**EXERCISE INSTRUCTIONS**: Reproduce the entire listing below word for word, every line and character unchanged.

:: PROVIDED RECORDS

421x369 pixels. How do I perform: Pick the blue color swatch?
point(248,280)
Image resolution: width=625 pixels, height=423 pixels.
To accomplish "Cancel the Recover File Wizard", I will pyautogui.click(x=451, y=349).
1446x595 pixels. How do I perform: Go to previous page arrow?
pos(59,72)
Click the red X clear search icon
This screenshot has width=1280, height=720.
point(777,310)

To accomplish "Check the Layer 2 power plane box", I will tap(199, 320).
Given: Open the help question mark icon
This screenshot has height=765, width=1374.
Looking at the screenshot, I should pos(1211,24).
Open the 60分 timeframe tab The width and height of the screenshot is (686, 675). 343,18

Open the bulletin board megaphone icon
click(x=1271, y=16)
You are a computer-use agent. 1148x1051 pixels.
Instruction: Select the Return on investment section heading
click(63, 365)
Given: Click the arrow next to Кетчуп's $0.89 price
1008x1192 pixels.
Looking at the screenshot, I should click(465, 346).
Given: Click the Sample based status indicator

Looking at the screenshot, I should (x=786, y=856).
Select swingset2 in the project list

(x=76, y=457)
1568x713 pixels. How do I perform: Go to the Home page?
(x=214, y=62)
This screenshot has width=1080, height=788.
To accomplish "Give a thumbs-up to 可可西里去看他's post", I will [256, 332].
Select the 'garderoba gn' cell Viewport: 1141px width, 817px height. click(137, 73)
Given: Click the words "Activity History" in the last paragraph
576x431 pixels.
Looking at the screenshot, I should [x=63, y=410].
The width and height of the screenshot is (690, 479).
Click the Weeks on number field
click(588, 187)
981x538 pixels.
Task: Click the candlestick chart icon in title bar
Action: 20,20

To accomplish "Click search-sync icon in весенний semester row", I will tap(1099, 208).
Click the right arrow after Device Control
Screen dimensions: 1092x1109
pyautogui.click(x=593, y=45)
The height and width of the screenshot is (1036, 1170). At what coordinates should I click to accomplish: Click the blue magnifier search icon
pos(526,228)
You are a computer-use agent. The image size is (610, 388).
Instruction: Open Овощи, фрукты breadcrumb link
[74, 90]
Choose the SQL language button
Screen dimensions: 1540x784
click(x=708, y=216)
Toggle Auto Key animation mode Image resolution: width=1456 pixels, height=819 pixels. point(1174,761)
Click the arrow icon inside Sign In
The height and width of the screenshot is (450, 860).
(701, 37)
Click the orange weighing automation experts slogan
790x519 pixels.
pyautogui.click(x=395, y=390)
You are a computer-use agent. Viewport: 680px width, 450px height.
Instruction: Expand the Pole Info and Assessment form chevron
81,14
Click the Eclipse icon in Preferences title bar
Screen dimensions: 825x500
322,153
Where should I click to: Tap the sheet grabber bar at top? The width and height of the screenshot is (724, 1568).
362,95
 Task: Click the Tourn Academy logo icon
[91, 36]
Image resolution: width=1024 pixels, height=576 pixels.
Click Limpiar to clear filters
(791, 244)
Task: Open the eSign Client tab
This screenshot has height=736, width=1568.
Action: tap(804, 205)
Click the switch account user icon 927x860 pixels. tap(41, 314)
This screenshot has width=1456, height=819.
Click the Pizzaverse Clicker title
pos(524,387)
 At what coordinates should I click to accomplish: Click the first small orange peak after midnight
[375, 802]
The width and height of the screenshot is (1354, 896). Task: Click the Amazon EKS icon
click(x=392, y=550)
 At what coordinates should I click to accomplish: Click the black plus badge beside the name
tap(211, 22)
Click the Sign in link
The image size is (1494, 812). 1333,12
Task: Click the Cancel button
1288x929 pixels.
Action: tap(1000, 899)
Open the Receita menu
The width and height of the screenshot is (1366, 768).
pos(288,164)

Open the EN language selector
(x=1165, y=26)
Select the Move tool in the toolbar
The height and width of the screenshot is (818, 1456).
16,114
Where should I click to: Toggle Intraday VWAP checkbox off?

::::

**WRITTEN SOLUTION**:
421x369 pixels. How do I perform: Pick the blue color swatch?
point(248,280)
Image resolution: width=625 pixels, height=423 pixels.
To accomplish "Cancel the Recover File Wizard", I will pyautogui.click(x=451, y=349).
1446x595 pixels. How do I perform: Go to previous page arrow?
pos(59,72)
Click the red X clear search icon
This screenshot has width=1280, height=720.
point(777,310)

To accomplish "Check the Layer 2 power plane box", I will tap(199, 320).
Given: Open the help question mark icon
This screenshot has height=765, width=1374.
Looking at the screenshot, I should pos(1211,24).
Open the 60分 timeframe tab The width and height of the screenshot is (686, 675). 343,18

Open the bulletin board megaphone icon
click(x=1271, y=16)
You are a computer-use agent. 1148x1051 pixels.
Instruction: Select the Return on investment section heading
click(63, 365)
Given: Click the arrow next to Кетчуп's $0.89 price
1008x1192 pixels.
Looking at the screenshot, I should click(465, 346).
Given: Click the Sample based status indicator

Looking at the screenshot, I should (x=786, y=856).
Select swingset2 in the project list

(x=76, y=457)
1568x713 pixels. How do I perform: Go to the Home page?
(x=214, y=62)
This screenshot has width=1080, height=788.
To accomplish "Give a thumbs-up to 可可西里去看他's post", I will [256, 332].
Select the 'garderoba gn' cell Viewport: 1141px width, 817px height. click(137, 73)
Given: Click the words "Activity History" in the last paragraph
576x431 pixels.
Looking at the screenshot, I should [x=63, y=410].
The width and height of the screenshot is (690, 479).
Click the Weeks on number field
click(588, 187)
981x538 pixels.
Task: Click the candlestick chart icon in title bar
Action: 20,20

To accomplish "Click search-sync icon in весенний semester row", I will tap(1099, 208).
Click the right arrow after Device Control
Screen dimensions: 1092x1109
pyautogui.click(x=593, y=45)
The height and width of the screenshot is (1036, 1170). At what coordinates should I click to accomplish: Click the blue magnifier search icon
pos(526,228)
You are a computer-use agent. The image size is (610, 388).
Instruction: Open Овощи, фрукты breadcrumb link
[74, 90]
Choose the SQL language button
Screen dimensions: 1540x784
click(x=708, y=216)
Toggle Auto Key animation mode Image resolution: width=1456 pixels, height=819 pixels. point(1174,761)
Click the arrow icon inside Sign In
The height and width of the screenshot is (450, 860).
(701, 37)
Click the orange weighing automation experts slogan
790x519 pixels.
pyautogui.click(x=395, y=390)
You are a computer-use agent. Viewport: 680px width, 450px height.
Instruction: Expand the Pole Info and Assessment form chevron
81,14
Click the Eclipse icon in Preferences title bar
Screen dimensions: 825x500
322,153
Where should I click to: Tap the sheet grabber bar at top? The width and height of the screenshot is (724, 1568).
362,95
 Task: Click the Tourn Academy logo icon
[91, 36]
Image resolution: width=1024 pixels, height=576 pixels.
Click Limpiar to clear filters
(791, 244)
Task: Open the eSign Client tab
This screenshot has height=736, width=1568.
Action: tap(804, 205)
Click the switch account user icon 927x860 pixels. tap(41, 314)
This screenshot has width=1456, height=819.
Click the Pizzaverse Clicker title
pos(524,387)
 At what coordinates should I click to accomplish: Click the first small orange peak after midnight
[375, 802]
The width and height of the screenshot is (1354, 896). Task: Click the Amazon EKS icon
click(x=392, y=550)
 At what coordinates should I click to accomplish: Click the black plus badge beside the name
tap(211, 22)
Click the Sign in link
The image size is (1494, 812). 1333,12
Task: Click the Cancel button
1288x929 pixels.
Action: tap(1000, 899)
Open the Receita menu
The width and height of the screenshot is (1366, 768).
pos(288,164)

Open the EN language selector
(x=1165, y=26)
Select the Move tool in the toolbar
The height and width of the screenshot is (818, 1456).
16,114
Where should I click to: Toggle Intraday VWAP checkbox off?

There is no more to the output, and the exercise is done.